=== Records supplied ===
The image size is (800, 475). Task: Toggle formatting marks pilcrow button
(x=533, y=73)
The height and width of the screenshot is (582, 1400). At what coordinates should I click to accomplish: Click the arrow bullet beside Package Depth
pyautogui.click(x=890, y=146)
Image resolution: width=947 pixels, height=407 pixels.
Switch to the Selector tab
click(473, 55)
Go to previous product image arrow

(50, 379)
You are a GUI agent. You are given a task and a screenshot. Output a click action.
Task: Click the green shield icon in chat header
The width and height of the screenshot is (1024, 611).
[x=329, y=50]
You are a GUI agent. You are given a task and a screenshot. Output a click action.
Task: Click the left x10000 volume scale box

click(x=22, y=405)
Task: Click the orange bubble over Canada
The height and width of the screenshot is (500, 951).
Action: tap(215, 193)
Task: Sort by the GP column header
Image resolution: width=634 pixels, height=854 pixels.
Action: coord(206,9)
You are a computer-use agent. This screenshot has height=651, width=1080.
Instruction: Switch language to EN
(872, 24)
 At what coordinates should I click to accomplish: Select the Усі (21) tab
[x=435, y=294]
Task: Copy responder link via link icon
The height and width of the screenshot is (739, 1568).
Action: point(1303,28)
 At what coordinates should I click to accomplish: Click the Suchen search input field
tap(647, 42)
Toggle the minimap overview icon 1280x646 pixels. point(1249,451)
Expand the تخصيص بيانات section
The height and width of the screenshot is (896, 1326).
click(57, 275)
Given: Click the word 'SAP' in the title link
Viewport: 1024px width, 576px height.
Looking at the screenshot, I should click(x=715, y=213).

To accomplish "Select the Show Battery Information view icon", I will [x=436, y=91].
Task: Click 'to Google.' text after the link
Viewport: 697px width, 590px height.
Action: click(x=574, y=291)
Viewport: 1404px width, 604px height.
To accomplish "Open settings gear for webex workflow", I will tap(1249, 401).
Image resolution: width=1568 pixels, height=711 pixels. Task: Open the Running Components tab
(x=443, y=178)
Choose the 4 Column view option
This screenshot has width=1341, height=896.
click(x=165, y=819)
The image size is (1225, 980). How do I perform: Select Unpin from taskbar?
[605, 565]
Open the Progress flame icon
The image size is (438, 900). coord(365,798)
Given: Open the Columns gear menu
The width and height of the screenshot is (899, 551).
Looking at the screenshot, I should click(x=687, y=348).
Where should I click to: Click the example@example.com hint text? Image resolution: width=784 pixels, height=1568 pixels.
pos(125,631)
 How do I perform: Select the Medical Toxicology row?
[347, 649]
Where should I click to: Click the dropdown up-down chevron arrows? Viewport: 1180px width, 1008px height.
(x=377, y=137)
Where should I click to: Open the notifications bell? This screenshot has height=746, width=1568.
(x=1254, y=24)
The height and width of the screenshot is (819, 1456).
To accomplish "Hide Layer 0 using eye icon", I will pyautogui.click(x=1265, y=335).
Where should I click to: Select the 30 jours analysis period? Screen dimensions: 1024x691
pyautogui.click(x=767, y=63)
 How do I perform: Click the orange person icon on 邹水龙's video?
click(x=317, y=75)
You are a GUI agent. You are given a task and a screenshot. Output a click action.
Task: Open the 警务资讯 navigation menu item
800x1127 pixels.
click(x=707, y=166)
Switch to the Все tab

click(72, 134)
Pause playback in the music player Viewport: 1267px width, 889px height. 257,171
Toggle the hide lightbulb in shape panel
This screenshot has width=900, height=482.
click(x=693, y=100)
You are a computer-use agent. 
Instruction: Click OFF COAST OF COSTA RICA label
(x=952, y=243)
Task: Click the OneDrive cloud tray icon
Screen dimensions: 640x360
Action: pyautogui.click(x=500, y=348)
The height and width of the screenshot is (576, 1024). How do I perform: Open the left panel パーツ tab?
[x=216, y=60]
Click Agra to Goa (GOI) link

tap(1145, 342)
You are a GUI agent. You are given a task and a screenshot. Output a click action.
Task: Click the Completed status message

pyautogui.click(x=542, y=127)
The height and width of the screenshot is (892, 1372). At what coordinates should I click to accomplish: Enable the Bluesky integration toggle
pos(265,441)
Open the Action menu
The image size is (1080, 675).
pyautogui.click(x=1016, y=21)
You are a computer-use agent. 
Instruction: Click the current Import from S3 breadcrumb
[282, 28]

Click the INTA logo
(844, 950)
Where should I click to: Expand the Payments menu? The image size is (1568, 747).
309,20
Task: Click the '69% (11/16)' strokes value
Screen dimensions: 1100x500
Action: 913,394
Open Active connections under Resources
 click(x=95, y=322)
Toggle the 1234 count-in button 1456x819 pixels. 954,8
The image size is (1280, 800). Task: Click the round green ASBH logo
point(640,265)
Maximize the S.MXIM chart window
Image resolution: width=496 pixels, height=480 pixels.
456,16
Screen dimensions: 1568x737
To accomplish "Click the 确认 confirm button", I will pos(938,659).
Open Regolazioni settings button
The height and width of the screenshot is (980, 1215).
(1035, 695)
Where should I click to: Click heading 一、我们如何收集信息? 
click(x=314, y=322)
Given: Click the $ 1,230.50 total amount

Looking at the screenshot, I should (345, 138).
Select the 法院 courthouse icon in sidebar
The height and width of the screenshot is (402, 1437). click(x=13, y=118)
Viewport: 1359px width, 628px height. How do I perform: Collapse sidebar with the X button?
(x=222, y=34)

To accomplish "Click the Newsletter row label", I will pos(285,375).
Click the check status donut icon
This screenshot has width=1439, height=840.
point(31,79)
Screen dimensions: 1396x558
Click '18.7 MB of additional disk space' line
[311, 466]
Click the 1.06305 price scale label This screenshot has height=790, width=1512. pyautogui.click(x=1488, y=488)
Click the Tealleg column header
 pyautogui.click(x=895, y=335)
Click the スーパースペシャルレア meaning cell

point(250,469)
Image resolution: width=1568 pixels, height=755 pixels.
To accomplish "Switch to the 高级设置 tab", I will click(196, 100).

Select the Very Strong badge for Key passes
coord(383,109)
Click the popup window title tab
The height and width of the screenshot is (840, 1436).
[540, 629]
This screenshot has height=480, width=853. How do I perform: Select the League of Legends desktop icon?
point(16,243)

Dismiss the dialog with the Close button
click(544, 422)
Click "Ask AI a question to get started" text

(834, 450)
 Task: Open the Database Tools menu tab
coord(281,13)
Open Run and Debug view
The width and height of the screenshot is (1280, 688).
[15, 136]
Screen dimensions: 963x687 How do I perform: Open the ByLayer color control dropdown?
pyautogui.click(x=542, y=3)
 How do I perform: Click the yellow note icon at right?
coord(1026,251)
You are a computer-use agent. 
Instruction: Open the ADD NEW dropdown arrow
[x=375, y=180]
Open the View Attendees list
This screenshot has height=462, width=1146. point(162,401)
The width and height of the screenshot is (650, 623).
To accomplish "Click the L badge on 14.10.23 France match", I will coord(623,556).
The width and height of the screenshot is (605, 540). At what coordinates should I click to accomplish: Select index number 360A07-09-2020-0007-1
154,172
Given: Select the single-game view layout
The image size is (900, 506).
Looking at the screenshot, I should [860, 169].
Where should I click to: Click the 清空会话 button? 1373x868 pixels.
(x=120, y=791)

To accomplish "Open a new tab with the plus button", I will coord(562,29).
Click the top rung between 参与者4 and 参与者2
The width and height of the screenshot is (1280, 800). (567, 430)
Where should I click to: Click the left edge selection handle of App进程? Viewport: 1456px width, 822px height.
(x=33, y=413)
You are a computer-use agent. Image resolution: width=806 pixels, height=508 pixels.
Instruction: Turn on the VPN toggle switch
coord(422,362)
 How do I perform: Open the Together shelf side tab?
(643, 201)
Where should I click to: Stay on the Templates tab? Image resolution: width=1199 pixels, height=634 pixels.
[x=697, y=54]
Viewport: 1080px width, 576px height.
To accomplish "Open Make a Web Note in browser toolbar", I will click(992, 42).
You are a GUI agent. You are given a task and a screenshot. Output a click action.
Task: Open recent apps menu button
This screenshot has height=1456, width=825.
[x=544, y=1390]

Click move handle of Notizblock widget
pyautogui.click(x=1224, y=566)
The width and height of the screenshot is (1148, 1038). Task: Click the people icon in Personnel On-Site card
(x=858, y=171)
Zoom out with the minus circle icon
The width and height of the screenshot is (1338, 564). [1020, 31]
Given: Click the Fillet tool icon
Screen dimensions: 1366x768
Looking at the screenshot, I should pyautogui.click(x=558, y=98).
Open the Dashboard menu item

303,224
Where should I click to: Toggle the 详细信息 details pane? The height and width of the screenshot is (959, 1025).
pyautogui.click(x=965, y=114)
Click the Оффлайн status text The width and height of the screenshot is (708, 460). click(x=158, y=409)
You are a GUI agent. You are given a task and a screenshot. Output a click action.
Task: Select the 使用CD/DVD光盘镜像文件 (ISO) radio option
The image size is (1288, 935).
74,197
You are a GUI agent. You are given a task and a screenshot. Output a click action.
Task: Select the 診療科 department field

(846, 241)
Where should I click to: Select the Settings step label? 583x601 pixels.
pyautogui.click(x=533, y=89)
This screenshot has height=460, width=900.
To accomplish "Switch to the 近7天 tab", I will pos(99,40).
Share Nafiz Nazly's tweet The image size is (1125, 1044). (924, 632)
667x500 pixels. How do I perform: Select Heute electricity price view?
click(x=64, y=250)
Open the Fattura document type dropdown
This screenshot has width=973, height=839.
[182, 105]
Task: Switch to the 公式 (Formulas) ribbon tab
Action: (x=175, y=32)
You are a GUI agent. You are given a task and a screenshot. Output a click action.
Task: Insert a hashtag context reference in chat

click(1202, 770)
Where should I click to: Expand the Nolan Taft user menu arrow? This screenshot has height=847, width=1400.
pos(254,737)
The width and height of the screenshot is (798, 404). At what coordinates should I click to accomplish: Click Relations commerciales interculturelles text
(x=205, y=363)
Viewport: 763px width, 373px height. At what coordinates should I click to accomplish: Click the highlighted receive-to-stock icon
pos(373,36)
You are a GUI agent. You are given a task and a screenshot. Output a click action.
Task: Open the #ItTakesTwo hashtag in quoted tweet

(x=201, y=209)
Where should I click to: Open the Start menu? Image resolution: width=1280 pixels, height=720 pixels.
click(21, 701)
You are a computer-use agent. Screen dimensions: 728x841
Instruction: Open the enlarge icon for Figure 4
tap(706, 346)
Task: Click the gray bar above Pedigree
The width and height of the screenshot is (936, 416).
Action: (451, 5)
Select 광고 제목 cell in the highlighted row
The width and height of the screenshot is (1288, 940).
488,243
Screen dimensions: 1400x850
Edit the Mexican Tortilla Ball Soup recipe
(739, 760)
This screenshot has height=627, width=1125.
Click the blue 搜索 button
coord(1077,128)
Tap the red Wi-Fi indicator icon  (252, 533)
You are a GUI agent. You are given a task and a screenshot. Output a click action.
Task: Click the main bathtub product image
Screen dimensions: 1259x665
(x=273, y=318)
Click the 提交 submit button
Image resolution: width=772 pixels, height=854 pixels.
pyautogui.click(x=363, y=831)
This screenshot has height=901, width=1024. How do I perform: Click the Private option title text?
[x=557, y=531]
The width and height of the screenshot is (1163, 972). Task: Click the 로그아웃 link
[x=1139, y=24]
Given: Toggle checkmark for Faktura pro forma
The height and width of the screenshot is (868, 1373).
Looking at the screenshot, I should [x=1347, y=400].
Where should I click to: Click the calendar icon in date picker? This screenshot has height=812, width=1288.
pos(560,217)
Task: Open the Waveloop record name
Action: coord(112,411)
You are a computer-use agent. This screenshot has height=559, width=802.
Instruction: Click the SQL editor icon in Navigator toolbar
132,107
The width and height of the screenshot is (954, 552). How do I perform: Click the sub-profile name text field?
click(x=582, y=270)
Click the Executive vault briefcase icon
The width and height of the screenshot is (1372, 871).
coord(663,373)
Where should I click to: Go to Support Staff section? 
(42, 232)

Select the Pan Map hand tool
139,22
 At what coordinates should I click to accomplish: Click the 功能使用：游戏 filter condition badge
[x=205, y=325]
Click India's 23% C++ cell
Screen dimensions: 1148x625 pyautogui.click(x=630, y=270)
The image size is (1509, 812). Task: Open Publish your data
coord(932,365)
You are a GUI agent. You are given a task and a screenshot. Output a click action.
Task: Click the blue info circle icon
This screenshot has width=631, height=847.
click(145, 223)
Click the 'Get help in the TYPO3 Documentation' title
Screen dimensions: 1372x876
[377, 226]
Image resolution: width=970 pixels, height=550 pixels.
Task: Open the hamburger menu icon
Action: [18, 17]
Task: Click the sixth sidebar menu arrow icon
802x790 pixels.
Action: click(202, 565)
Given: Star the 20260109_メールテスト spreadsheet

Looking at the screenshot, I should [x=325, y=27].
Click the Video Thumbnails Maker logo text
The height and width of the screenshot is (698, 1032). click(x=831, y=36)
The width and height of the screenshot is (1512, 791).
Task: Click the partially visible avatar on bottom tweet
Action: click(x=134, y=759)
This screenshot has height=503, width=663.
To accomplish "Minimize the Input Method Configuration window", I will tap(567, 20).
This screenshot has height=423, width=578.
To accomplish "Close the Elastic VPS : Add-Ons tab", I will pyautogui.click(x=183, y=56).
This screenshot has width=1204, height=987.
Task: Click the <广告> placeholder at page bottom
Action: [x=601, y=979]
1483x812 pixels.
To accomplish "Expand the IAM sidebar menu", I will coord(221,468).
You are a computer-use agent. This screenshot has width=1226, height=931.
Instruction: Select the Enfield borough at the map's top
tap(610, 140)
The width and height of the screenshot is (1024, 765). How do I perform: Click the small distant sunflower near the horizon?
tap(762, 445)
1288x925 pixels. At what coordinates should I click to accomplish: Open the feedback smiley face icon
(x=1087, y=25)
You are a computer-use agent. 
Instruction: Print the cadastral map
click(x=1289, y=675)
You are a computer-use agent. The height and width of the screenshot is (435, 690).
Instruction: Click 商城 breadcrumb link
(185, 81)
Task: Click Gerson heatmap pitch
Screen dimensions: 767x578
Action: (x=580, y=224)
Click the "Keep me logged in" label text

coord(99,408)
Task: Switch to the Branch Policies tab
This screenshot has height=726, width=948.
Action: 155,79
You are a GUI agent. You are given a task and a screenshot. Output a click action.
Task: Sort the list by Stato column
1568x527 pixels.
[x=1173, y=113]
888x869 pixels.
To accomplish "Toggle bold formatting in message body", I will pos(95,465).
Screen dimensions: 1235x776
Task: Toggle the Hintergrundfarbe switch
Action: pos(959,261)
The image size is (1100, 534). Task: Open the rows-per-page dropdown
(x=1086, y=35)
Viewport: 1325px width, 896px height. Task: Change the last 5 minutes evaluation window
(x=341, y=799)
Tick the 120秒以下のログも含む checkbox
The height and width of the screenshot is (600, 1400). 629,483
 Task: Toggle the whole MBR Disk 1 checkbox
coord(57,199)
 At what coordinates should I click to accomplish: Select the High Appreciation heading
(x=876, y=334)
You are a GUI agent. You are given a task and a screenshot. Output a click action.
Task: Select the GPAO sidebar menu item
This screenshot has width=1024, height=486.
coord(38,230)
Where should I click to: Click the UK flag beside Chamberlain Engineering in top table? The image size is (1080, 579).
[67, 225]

=== Task to complete ===
Please repeat the lines from the first one through the line containing "pyautogui.click(x=890, y=146)", inclusive, substituting "Package Width" for "Package Depth" and leaving everything else unchanged.

=== Reply ===
The image size is (800, 475). Task: Toggle formatting marks pilcrow button
(x=533, y=73)
The height and width of the screenshot is (582, 1400). At what coordinates should I click to accomplish: Click the arrow bullet beside Package Width
pyautogui.click(x=890, y=146)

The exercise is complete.